_Entries provided_
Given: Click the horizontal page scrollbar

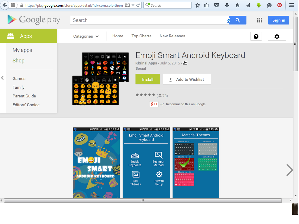Looking at the screenshot, I should (x=143, y=200).
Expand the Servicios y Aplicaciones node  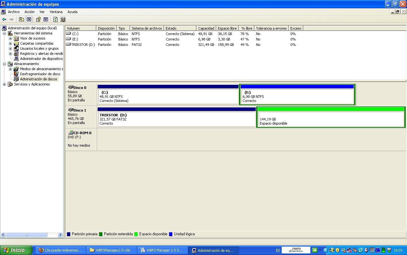pyautogui.click(x=4, y=84)
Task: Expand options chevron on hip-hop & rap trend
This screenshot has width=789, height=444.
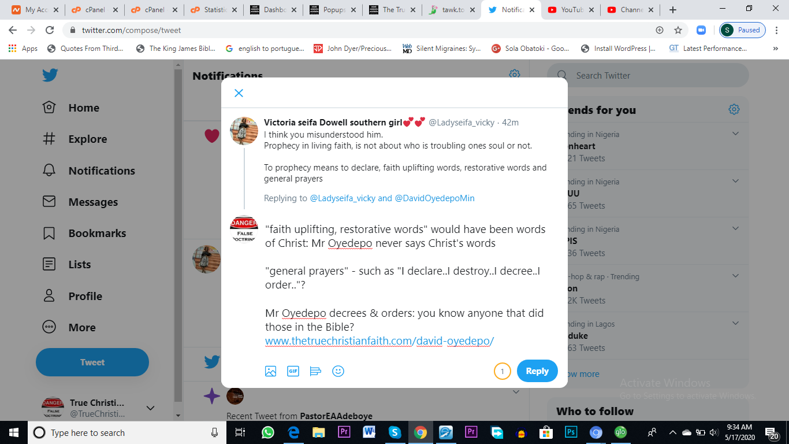Action: point(735,276)
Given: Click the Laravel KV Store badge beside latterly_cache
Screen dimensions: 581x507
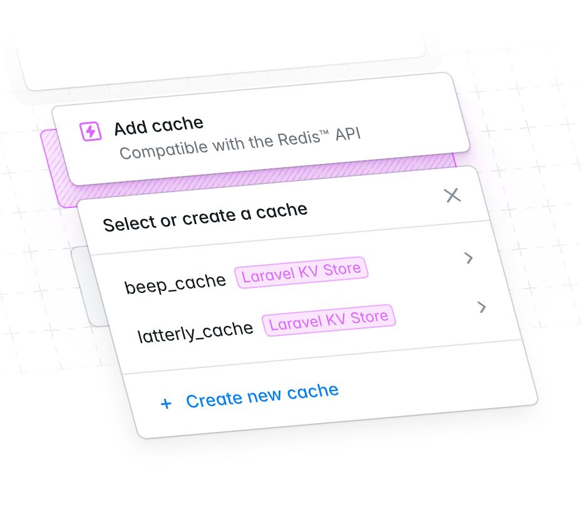Looking at the screenshot, I should [329, 320].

_Task prompt_
The lines from the one holding "Task: Expand options" through the end of the entries are to be transcribed exactly, both ends included, with the pictures left out.

_Result of the exercise_
Task: Expand options chevron on hip-hop & rap trend
This screenshot has width=789, height=444.
Action: point(735,276)
Given: Click the Laravel KV Store badge beside latterly_cache
Screen dimensions: 581x507
Looking at the screenshot, I should [329, 320].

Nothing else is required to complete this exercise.